I sometimes joke that my work is fiction — “I make it all up” — but that isn’t true. All writers draw to some extent on our own experiences and environments, not to mention what we’ve studied, heard about from other people, or researched properly. Whether we take a real-world element and put it unchanged into a work of fantasy or science fiction or whether we use that element as a springboard to create something “new” (AKA, a fantastical variation), we weave things, people, and events that actually exist into our fictional worlds.

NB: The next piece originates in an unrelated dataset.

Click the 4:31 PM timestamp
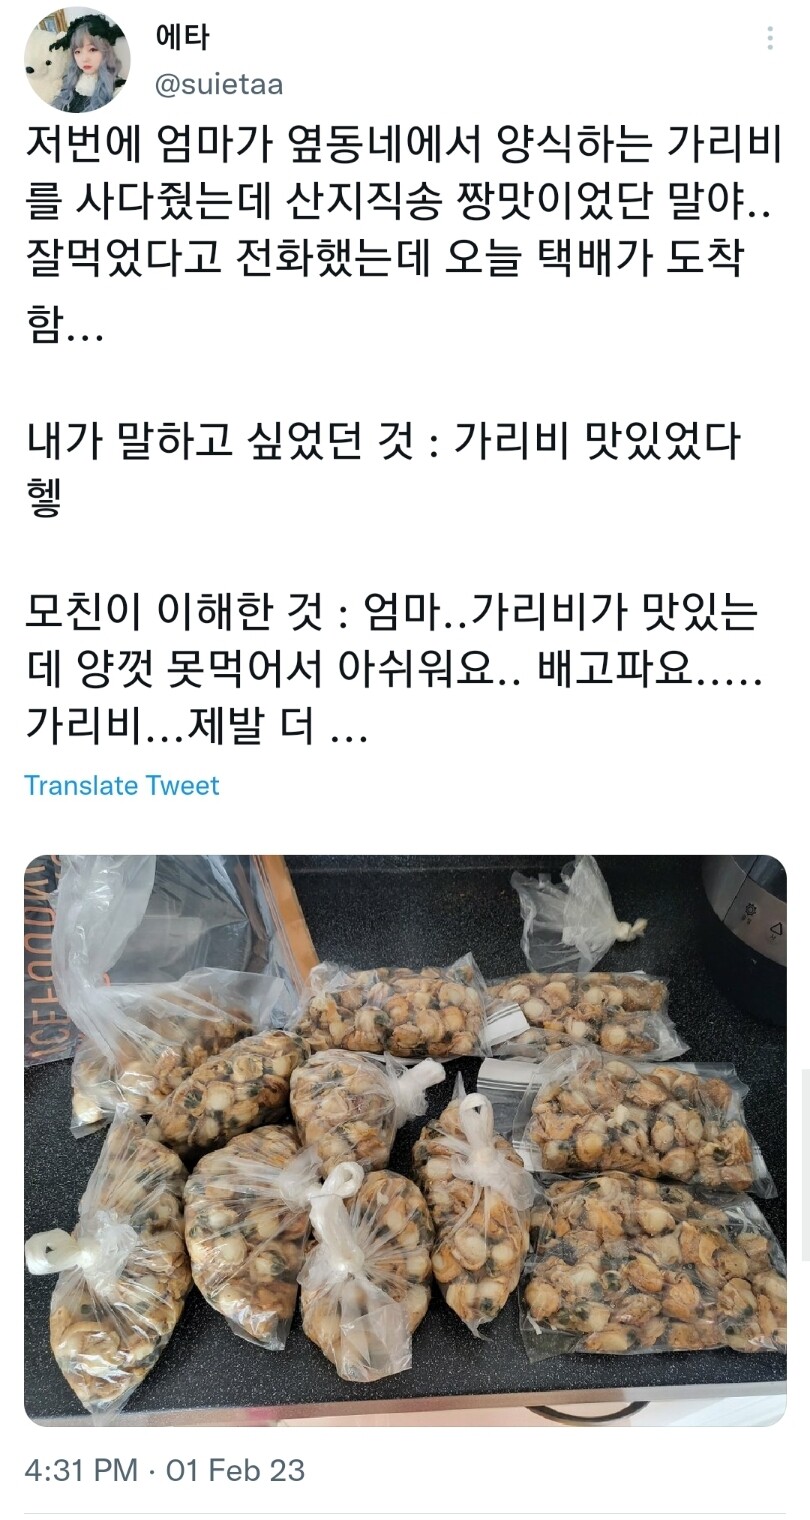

For my novelet, “Among Friends,” (F & SF March/April 2013), I drew heavily on the history of Quakers and the Underground Raillroad. The sfnal element in this story, which might be categorized as antebellum steampunk, revolves around the interaction of the Quaker community and a slave-catching automaton. While history, particularly the biography of Thomas Garrett, provided a wealth of plot points and setting details, the heart of the story was how this community of people might question whether a mechanical device partakes of the Inward Light. I used the Quaker community because it’s one I know well, at least in its present progressive version. My husband is a member of the Religious Society of Friends, Pacific Yearly Meeting, and I’ve attended meeting regularly for a number of years. I’m not a theologian, Quaker or otherwise, but I have first-hand familiarity with the ways of thinking and speaking about spiritual issues in that tradition. Quakers today, as then, strive to see “that of God in every person.” So how would they regard an entity that looks human — would they “try what love can do”? Would that entity, treated as if it had moral agency, then acquire the ability to seek the good? With the goal of creating a vivid and internally consistent culture, one that is familiar enough to the average reader to be comprehensible and different enough to be fascinating, I wove together historical research, personal experience, and a fantastical element. Mindful of my own limitations, I asked several “weighty Friends” to review the draft for background accuracy.
A couple of weeks ago, I took my author’s copy to a potluck at the Meetinghouse. I had no thought beyond sharing an occasion of celebration, but was convinced with Quakerly velvet-clad determination to read it aloud. The fascinating part was how deeply my Quaker audience connected with the familiar elements of the story and how delighted they were to hear their traditions presented. The automaton, however, posed particular challenges for them. A few knew Asimov’s Laws of Robotics and even fewer had heard of the Turing Test (a way of evaluating whether machines can “think” like humans). The ensuring discussion took quite a different direction from one in an audience familiar with science fiction tropes but much less so with Quaker history and process.
The reading and discussion reminded me of my experience reading aloud my short story, “Survival Skills” (Sisters of the Night, 1995). The short version is “vampire mother struggling to raise 2 kids joins the PTA.” I read it to the PTA at my younger daughter’s elementary school and also at sf conventions. The PTA moms got all the PTA jokes, even saying they knew some of the characters. And the fans got the vampire jokes. (I should add that everyone got the awful puns.)
The door opens in both directions. Maybe some of the fans who read “Among Friends” will become curious about Quakerism, because some of the PTA moms did go out and buy the whole anthology and who knows, some of them might now be avid fantasy readers? Maybe “Among Friends” will prove to be a portal for Quakers to discover the world of science fiction?
We have a tendency to keep within our own community, or the target readership. I think that does our work and our potential audience a disservice. When we set our stories or use history in our work, we create an entire second readership. So far, my experience in reaching out to those new readers has been richly rewarded. I invite you to try it with your own work.